Melissa Kite Melissa Kite

A mysterious case of fly-tipping immunity

Why was one householder in Surrey given a special dispensation to leave his rubbish on the lane?

issue 24 August 2019

When is fly-tipping not fly-tipping? I think I can explain, now the pile of rubble has finally moved from the hedgerow after a most unusual conversation with the local council.

After weeks of trying to get to the bottom of why one householder in Surrey was being allowed to chuck his building refuse into the lane outside his house, I got through to a chap at the local authority who told me he had gone to have a look at the mess and could see nothing wrong with it.

‘You mean you didn’t see the pile of broken drains heaped up outside his house in the hedgerow, by the black and white warning chevron on the bend?’

He said that he had not seen anything that broke the law. ‘We must be talking about two different places,’ he said.
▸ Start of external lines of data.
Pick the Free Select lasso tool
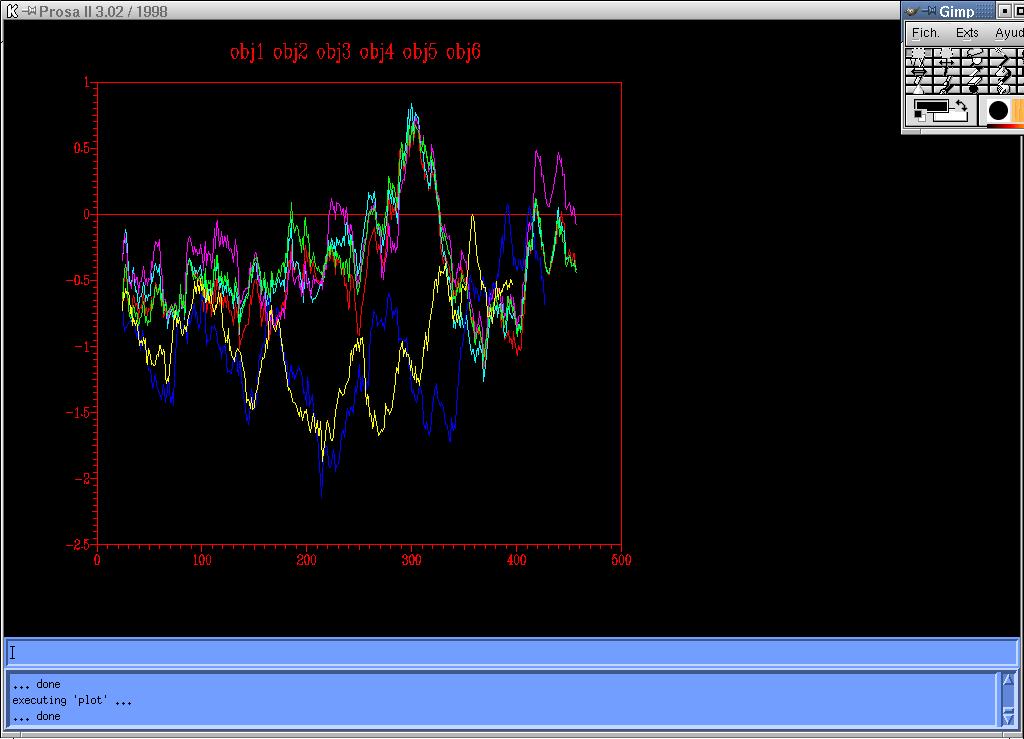 [975, 55]
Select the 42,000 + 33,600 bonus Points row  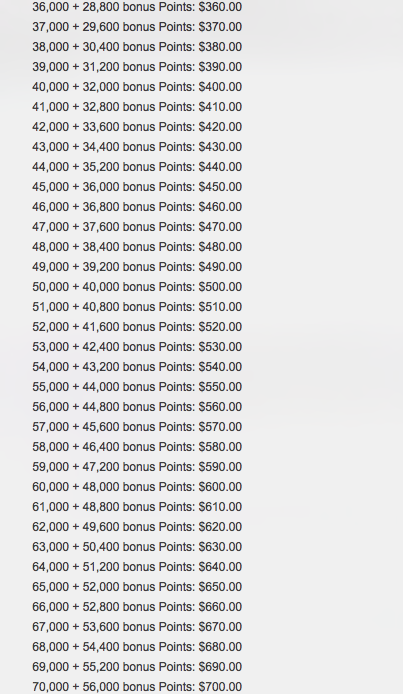[x=137, y=127]
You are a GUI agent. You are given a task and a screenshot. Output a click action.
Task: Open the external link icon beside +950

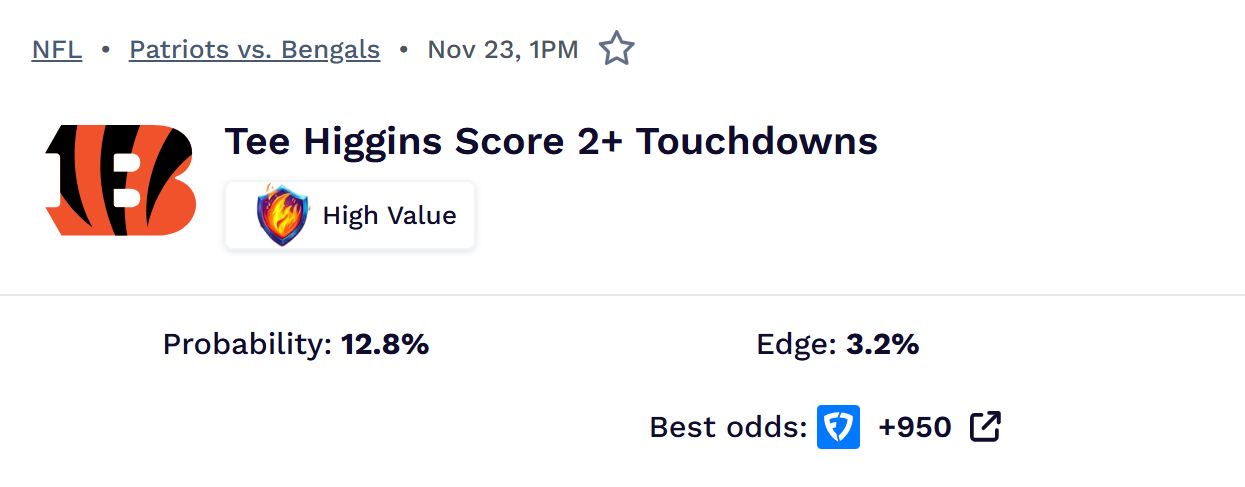pos(985,427)

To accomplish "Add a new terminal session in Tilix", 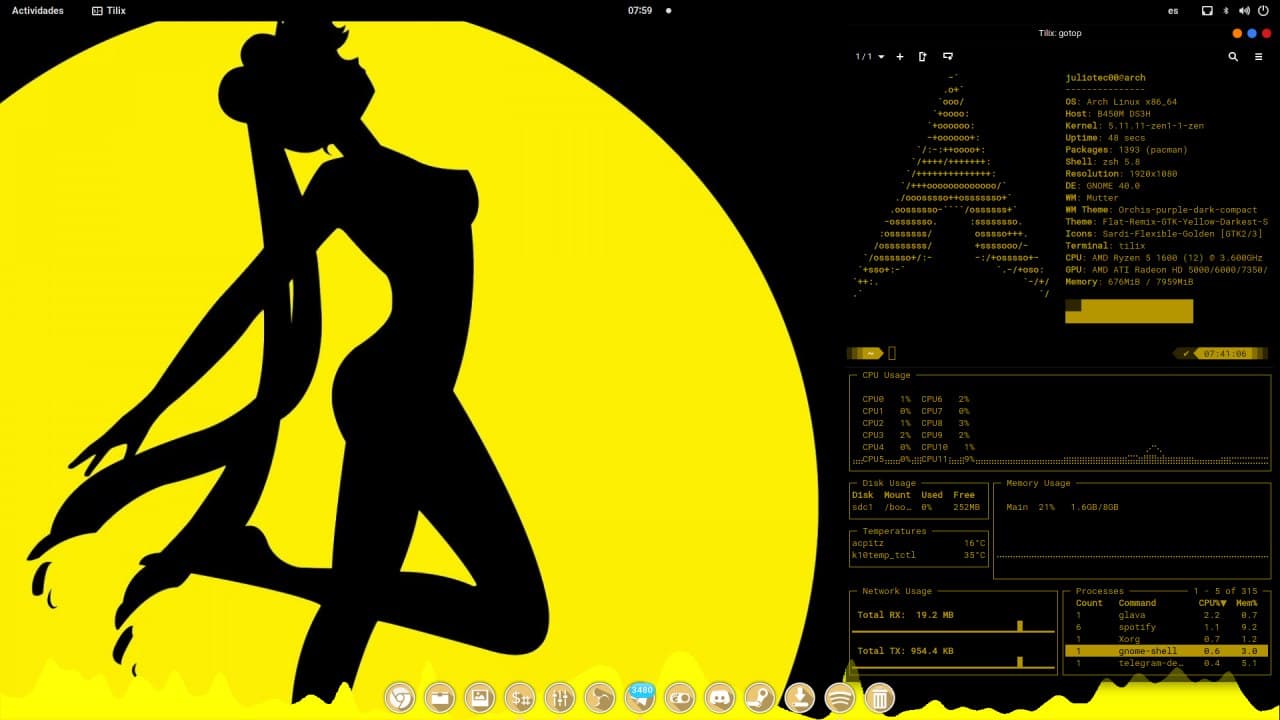I will tap(900, 57).
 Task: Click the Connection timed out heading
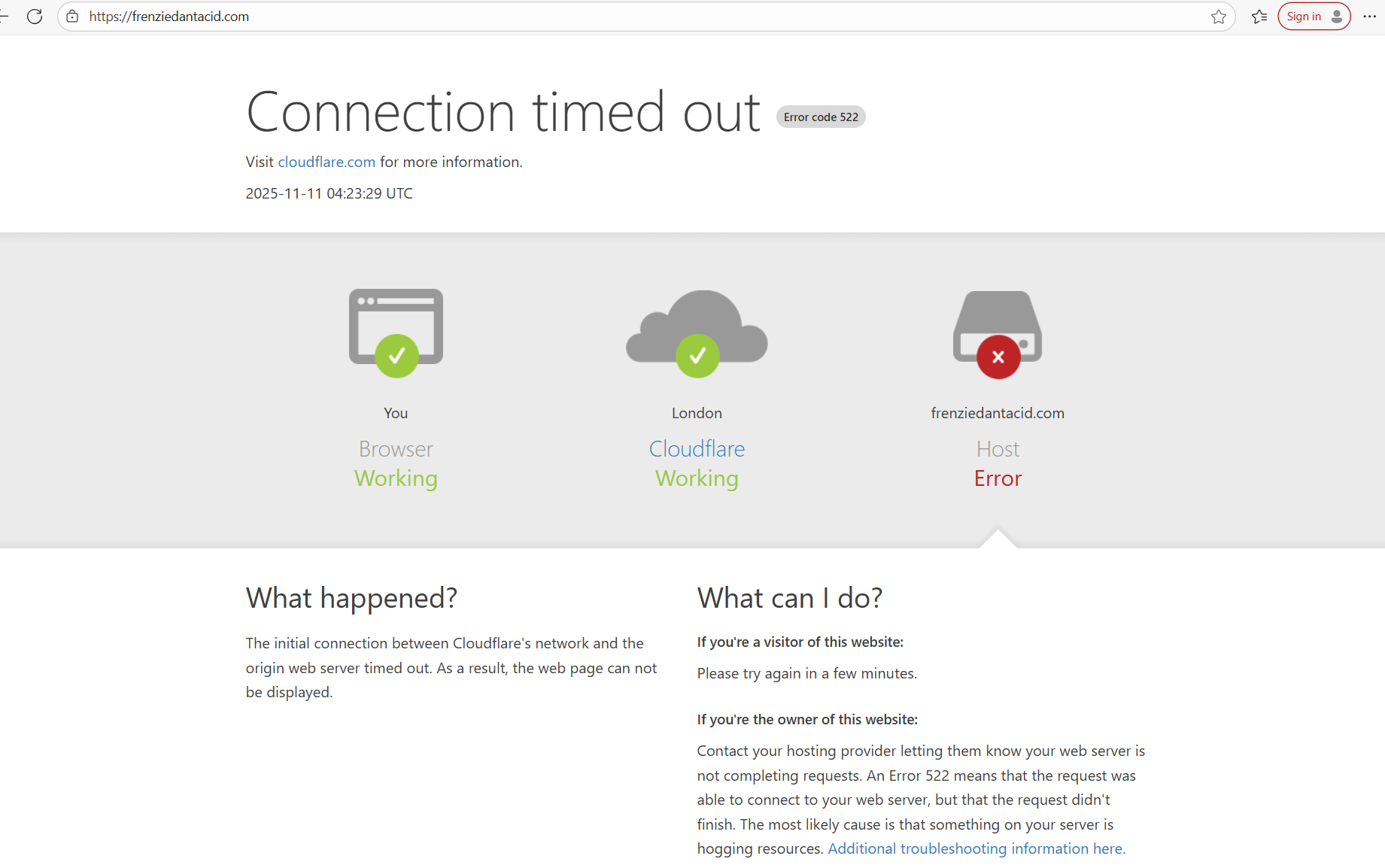click(503, 113)
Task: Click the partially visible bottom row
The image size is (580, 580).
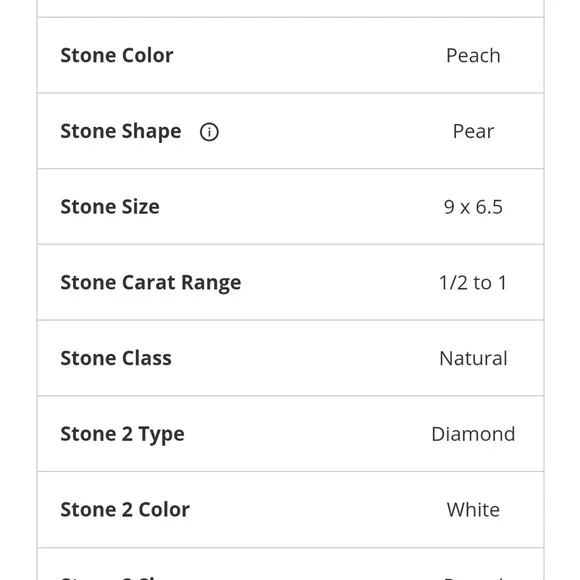Action: tap(290, 564)
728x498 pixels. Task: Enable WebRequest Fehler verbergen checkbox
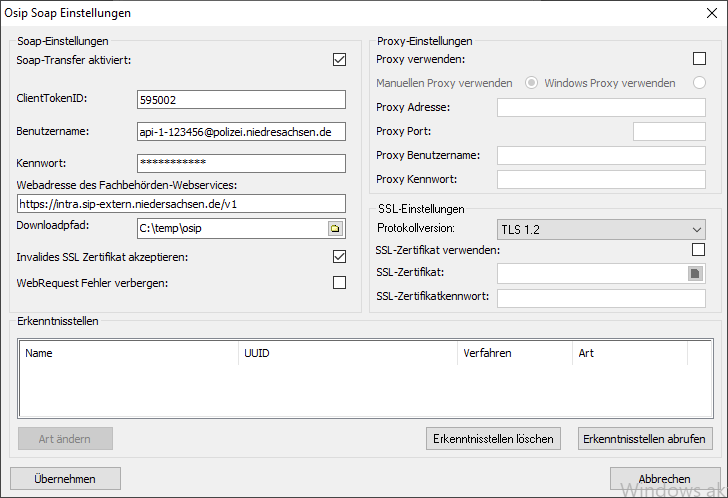[x=339, y=283]
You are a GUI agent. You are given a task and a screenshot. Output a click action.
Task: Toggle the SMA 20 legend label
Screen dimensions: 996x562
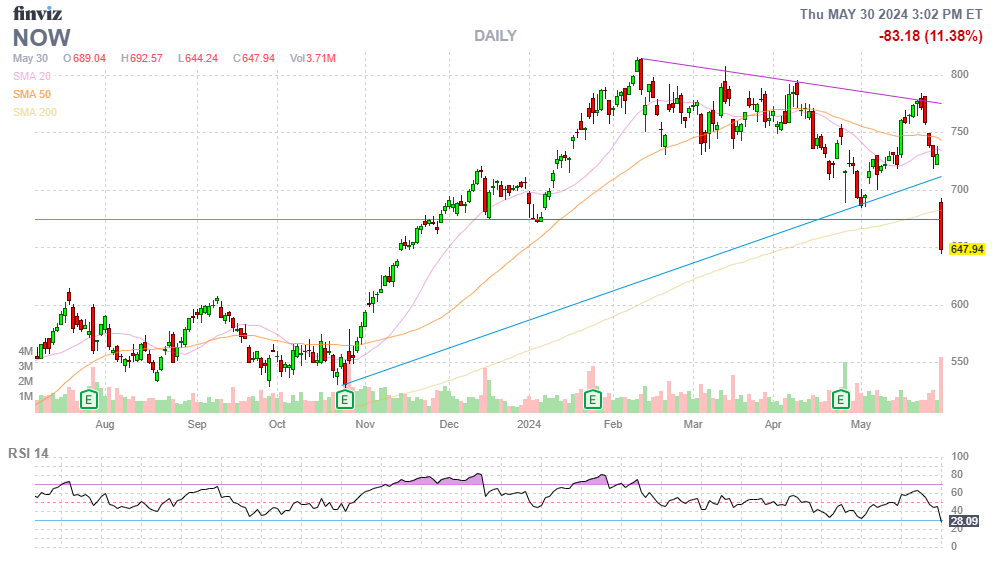(x=33, y=76)
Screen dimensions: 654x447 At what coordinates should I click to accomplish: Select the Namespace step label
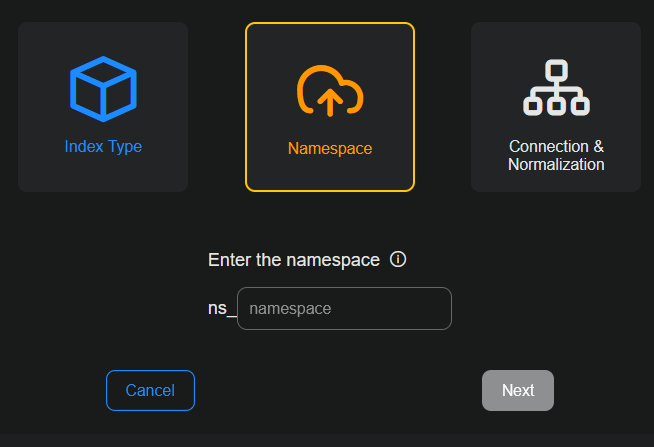pos(330,149)
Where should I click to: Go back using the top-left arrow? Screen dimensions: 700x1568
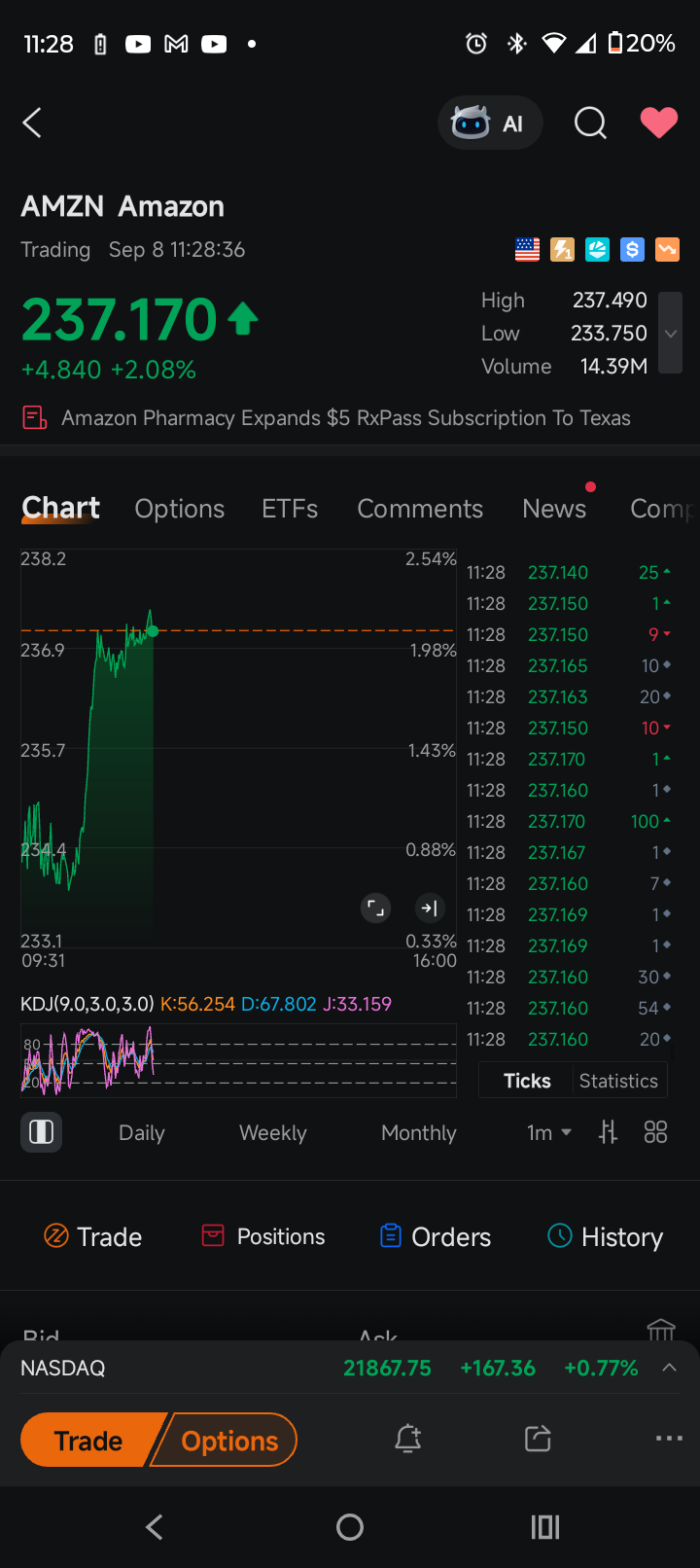point(33,124)
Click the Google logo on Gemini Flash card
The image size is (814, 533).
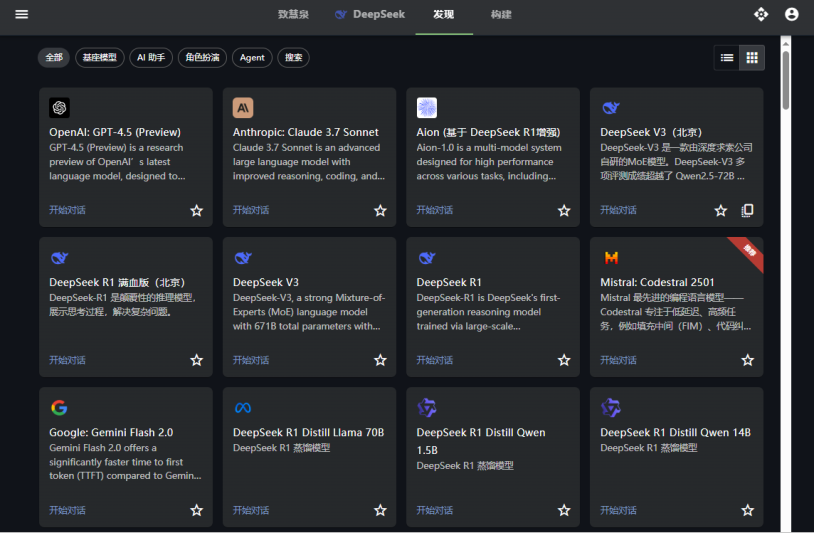coord(59,408)
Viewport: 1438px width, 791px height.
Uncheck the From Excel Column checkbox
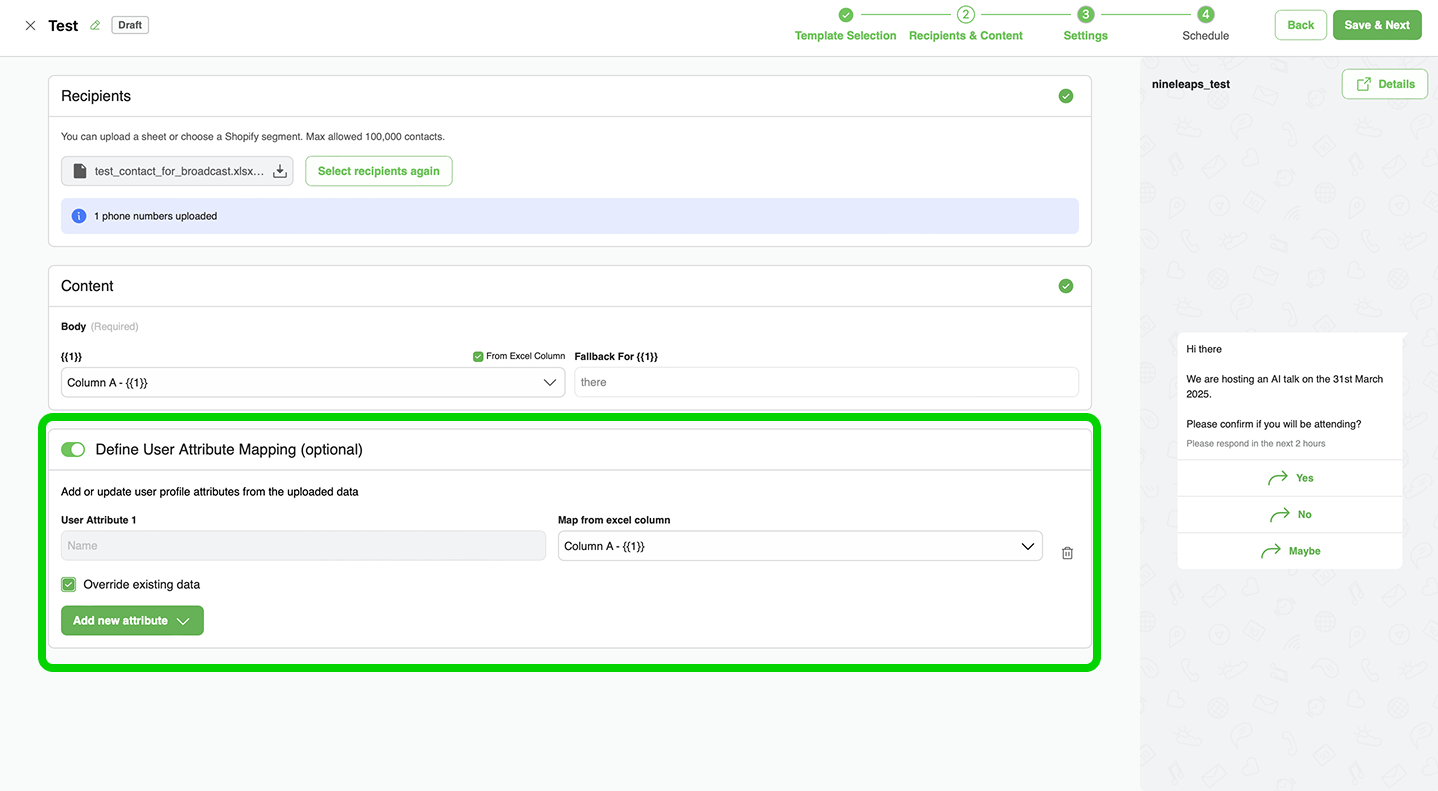(x=478, y=356)
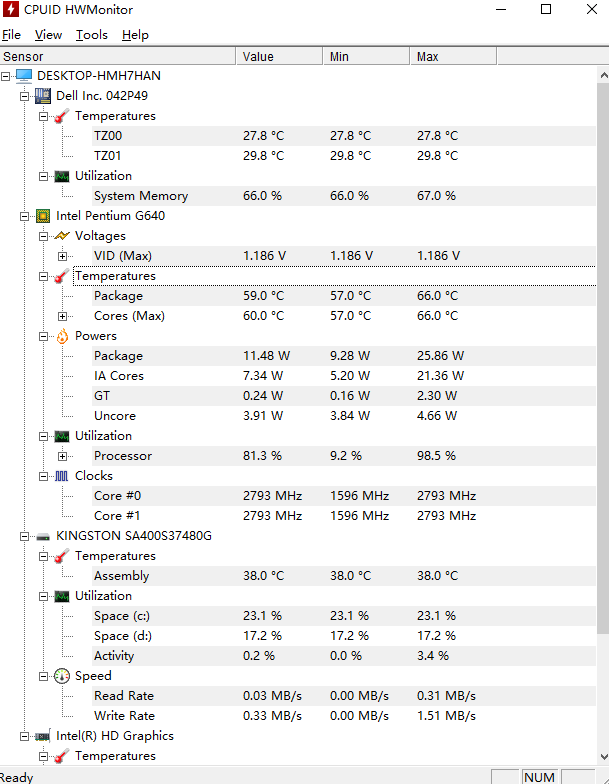The height and width of the screenshot is (784, 609).
Task: Click the Intel Pentium G640 processor icon
Action: (43, 216)
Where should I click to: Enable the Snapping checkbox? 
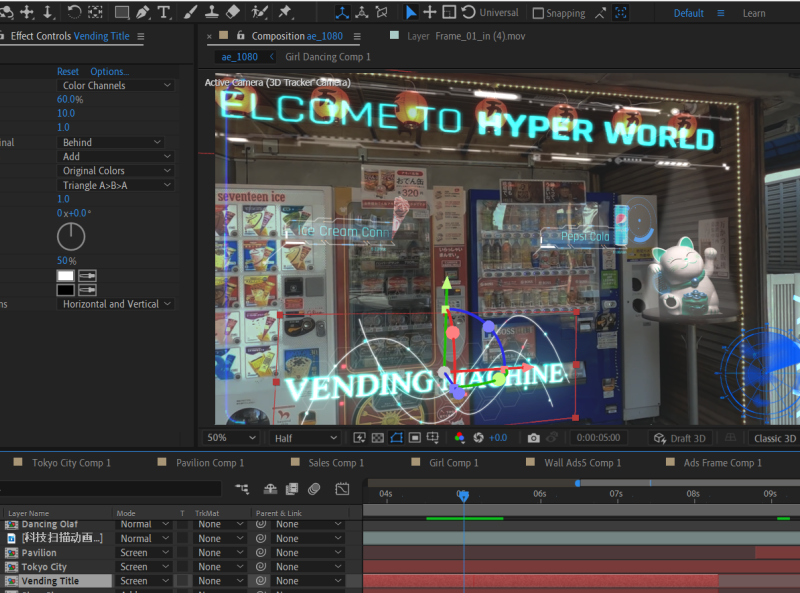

I went over the address with him and confirmed that we were both looking at the same place. Yes, he had just gone there, he said, and had seen nothing that required the council to take action.

‘Well, I just drove past and he’s still storing rubble, building firm signs and heaps of old drains in the hedgerow, and there’s a smaller pile thrown into the road outside his drive, forcing cars and cyclists to swerve round it.’

‘I didn’t see anything like that,’ said the man from the council that is normally very hot on such things. So hot, in fact, that if you leave so much as an incorrectly placed wheelie bin or one with a lid that isn’t closed properly outside your house you risk being slapped with a fine.

‘So you saw nothing?’ I said. ‘Nothing at all. Thin air.’ ‘Ahh,’ he said, sighing heavily, ‘I mean, that bit of stuff is just related to the works in progress.